● EXERCISE: Using the records below, write out again exactly the lines that begin at the line containing "Switch to the Recommended tab" and end at the line containing "This screenshot has height=451, width=1224.", and no other lines.

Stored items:
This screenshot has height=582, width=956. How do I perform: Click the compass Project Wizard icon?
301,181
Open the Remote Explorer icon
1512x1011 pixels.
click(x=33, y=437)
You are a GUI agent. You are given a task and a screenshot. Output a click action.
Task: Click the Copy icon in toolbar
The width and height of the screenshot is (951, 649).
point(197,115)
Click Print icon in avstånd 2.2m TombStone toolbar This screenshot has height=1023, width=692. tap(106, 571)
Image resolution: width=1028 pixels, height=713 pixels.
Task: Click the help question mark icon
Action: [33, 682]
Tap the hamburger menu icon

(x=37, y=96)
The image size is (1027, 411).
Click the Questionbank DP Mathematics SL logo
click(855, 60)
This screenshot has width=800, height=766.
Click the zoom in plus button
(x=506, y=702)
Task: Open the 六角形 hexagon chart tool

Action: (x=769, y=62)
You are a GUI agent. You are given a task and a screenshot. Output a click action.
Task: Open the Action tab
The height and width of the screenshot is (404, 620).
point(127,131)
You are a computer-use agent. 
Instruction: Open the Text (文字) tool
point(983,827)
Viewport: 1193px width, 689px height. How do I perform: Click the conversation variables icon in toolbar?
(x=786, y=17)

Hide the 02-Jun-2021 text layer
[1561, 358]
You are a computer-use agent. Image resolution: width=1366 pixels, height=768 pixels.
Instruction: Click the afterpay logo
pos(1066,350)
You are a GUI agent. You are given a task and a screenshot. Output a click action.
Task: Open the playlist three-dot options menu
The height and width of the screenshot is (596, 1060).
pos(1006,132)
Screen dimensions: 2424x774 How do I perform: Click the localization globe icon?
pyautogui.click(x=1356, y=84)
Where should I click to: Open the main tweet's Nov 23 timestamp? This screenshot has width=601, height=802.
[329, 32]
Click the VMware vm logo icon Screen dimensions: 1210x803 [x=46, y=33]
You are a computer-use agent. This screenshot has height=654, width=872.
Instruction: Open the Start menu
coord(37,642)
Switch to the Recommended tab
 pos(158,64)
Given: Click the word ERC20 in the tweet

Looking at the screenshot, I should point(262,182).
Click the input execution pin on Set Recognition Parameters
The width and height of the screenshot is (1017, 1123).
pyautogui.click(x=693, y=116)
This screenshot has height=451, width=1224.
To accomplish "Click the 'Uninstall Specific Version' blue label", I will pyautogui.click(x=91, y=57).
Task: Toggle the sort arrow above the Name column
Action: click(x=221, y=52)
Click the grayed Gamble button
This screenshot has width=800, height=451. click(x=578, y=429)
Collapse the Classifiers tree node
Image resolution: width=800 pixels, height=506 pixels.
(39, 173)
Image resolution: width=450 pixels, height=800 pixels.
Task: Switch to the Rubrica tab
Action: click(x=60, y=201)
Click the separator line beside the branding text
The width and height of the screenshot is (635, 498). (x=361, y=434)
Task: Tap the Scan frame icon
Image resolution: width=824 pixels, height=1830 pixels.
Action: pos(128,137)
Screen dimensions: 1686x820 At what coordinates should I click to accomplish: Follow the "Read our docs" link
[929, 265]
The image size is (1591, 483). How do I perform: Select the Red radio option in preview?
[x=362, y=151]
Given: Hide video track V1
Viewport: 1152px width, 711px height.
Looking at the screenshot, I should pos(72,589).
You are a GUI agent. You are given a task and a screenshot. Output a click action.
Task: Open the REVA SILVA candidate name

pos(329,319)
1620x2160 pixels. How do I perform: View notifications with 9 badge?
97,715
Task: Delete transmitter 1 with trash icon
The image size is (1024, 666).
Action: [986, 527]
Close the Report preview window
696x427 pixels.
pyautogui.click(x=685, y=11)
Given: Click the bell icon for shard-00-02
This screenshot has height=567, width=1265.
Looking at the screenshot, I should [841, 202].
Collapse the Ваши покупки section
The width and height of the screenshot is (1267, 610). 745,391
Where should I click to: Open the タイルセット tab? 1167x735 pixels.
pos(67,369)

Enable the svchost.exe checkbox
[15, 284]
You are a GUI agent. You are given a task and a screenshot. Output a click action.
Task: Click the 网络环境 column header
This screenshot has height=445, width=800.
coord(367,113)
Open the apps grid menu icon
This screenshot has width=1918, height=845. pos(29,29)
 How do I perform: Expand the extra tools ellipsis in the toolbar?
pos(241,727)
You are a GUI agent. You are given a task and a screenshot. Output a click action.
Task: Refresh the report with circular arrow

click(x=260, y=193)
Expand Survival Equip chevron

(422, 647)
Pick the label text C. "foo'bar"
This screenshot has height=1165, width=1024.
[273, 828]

● TASK ANSWER:
Switch to the Recommended tab
 pos(158,64)
Given: Click the word ERC20 in the tweet

Looking at the screenshot, I should point(262,182).
Click the input execution pin on Set Recognition Parameters
The width and height of the screenshot is (1017, 1123).
pyautogui.click(x=693, y=116)
This screenshot has height=451, width=1224.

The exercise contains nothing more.